Passage.
I’m Ready For My Cigar…
How many of you have heard the saying, ‘Close But No Cigar’? If it’s new to you, then let me simplify the meaning. Say you are an advent lotto player and one night while you’re watching them call the numbers on the tele, you realize that with each number they pick you’re getting closer to becoming the big winner. You’re on the edge of your couch. Three numbers left and you’re now crawling to your set with your ticket clutched in your hand. Your palms are sweating because it’s so close you can taste it. Like a horse that you’ve bet on at the races you can see it getting closer to the finish line—come on… come on… Aw darn. Better luck next time.
I thought about this when I was in New York this past week. I was on the Metro North train heading back upstate from Harlem when I met what I thought might be my soul-mate. You know what I mean—that first glance and your heart skips a beat. You can’t help but sneak a peek at him as he reads his paper and you just hope like in the movies he might ask you for your number and when he does, you just know you’ll have a great story to tell your grandkids. But then seven days later he doesn’t call. What the what?
I’ve come so close to getting that cigar many times as a writer. In 2004, when I was halfway thru writing my first novel, I began sending out query letters to literary agents. Like many first-time writers, I was anxious to get a contract. I just knew I had a bestseller in my hands.
Not long after mailing around 10 queries, I got a response back from an agency in New York. The sequence was the following:
1. Please send us a synopsis
a. No problem. I can write one immediately
2. We like your synopsis. Please send us first 3 chapters
a. No problem. I have 3 chapters and I can send them immediately
3. We like the first couple of chapters. Please send us the whole book
a. Ooops. I better finish my book.

Set task 1.
In the passage, change the section that begins at the words "I thought about" and stops after "in my hands.", replacing "literary agents" with "publishing houses".
Set task 2.
According to the passage, in what year did the writer begin sending out query letters?
Set task 3.
List everything the New York agency asked the writer to send, as given in the passage.

Entries provided.
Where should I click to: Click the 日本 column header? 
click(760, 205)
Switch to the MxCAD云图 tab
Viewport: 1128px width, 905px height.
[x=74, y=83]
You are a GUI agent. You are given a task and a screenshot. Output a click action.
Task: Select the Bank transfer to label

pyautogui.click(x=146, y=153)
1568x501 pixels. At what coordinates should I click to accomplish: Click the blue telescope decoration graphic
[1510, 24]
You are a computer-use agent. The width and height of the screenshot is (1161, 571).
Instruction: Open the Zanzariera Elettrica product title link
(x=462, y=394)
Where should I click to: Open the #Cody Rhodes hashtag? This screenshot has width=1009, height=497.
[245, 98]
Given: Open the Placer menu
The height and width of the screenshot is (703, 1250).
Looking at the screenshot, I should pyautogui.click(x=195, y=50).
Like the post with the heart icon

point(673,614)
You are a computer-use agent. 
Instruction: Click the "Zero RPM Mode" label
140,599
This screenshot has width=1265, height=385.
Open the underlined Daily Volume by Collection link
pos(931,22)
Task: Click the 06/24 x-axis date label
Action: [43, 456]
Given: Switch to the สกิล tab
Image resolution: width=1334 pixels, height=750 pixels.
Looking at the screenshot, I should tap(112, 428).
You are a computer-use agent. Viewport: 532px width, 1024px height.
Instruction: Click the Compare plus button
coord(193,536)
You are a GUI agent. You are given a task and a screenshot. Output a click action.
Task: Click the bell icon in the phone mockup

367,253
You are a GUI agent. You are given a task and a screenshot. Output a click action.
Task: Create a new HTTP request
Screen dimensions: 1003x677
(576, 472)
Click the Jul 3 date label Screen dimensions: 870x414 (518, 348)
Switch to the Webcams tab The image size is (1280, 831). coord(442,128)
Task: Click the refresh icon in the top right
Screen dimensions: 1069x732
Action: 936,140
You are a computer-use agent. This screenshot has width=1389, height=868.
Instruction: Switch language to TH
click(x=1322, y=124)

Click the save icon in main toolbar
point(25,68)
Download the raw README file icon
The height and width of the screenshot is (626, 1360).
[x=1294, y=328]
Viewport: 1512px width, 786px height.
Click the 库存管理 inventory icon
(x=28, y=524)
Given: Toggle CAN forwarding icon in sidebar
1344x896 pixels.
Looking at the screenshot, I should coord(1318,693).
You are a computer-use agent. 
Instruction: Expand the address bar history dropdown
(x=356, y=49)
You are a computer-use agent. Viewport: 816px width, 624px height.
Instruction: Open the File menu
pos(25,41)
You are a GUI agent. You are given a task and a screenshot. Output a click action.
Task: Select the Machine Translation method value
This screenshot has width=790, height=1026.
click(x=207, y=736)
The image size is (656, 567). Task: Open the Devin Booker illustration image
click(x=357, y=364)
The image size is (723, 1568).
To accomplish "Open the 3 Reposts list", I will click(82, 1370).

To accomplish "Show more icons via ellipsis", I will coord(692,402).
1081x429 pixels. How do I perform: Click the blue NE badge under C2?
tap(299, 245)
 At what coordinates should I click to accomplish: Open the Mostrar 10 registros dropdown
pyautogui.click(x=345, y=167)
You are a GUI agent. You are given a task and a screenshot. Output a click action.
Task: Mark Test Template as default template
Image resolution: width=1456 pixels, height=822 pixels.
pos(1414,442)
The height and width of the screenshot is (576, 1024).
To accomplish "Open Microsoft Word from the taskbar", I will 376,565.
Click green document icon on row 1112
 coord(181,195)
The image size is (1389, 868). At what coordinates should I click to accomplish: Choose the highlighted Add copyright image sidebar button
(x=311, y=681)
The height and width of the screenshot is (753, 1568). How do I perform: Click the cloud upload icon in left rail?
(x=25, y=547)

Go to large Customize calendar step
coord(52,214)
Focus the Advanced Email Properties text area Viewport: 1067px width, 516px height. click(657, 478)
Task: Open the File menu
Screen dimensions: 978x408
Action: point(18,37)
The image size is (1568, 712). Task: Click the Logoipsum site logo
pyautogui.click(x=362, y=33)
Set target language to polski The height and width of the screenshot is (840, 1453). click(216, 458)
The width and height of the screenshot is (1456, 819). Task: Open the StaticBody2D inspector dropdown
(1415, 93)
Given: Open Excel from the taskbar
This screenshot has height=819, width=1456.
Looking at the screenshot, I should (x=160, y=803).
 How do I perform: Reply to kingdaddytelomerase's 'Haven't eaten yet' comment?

Task output 1.
I thought about this when I was in New York this past week. I was on the Metro North train heading back upstate from Harlem when I met what I thought might be my soul-mate. You know what I mean—that first glance and your heart skips a beat. You can’t help but sneak a peek at him as he reads his paper and you just hope like in the movies he might ask you for your number and when he does, you just know you’ll have a great story to tell your grandkids. But then seven days later he doesn’t call. What the what?
I’ve come so close to getting that cigar many times as a writer. In 2004, when I was halfway thru writing my first novel, I began sending out query letters to publishing houses. Like many first-time writers, I was anxious to get a contract. I just knew I had a bestseller in my hands.

Task output 2.
2004

Task output 3.
- A synopsis
- The first 3 chapters
- The whole book